Re: how much wattage do you *need*?

300W from my Vetta II combined with a full Stack is just funny to play with although i can't turn it up to full power.
 
Re: how much wattage do you *need*?

I need less Wattage than his Wife :D (LoL, just saw trhat he beat me to it :D)

But on a more serious note, a 50w+4x12 halfstack is overkill for 90% of the situations you´ll find yourself in if you´re not a gigging musician.

As soon as we´re talking small clubs and Rock music, that halfstack is the only reason you´ll be heard at all (For the reasons TO stated).

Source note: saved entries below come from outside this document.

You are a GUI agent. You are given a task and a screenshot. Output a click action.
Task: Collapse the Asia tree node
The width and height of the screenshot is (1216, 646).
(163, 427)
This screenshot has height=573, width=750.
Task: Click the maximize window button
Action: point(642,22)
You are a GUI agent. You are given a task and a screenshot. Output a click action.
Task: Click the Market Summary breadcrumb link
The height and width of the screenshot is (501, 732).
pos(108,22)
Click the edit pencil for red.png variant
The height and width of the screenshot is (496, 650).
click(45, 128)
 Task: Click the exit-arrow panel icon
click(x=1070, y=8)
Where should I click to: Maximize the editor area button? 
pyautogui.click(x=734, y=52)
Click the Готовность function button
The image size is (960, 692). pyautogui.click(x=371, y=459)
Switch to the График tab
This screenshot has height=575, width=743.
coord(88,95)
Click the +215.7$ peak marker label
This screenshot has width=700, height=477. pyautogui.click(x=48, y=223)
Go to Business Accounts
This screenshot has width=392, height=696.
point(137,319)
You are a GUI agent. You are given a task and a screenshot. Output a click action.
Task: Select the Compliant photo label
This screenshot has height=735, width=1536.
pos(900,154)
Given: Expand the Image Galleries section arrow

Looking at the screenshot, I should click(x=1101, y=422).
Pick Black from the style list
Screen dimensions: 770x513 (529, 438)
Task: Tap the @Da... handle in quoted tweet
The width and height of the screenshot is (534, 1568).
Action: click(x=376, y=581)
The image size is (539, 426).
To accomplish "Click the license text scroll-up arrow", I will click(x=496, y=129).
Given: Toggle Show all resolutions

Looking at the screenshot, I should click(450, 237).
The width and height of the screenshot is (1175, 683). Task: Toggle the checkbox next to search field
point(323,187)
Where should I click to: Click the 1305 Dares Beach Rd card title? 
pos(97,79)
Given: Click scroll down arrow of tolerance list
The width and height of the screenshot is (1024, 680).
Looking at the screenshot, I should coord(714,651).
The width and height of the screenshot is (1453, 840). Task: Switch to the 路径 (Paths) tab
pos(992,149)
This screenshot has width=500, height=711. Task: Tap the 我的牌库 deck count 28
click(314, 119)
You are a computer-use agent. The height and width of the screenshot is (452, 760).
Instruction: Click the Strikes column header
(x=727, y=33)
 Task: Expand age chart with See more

For Me: I use a 50w Halfstack in a 20sq yd apartment, and just lose the powerbrake when I play live. But I also don´t have a live drummer to work around, and generally a lot of "space" mucically that makes it easy to cut through, so I can get away w/ less amp or sometimes even going V-Twin -> Console if I have to ...;)

BTW, the "Screaming Teenager" theory is pretty accurate :D:D
 
Re: how much wattage do you *need*?

Brow said:
Nowadays I always try to use my 2x12 or my 4x12 cabs just because I don't think a 1x12 combo can cut it without being miked up (not an option I have alot of the time).

I agree with this... 2x12's minimum! 1x12's really don't cut it for heavier music especially IMO
 
Re: how much wattage do you *need*?

TwilightOdyssey said:
Not true ... In a big room, with a big PA, a small combo amp gets totally lost in the sauce, sonically. It sounds positively tiny when put thru a big PA. At all of the bigger shows I've played, even with a full stack behind me, it's a struggle to be heard over an amplfied drum kit, 2nd guitar, vocalist, and bassist.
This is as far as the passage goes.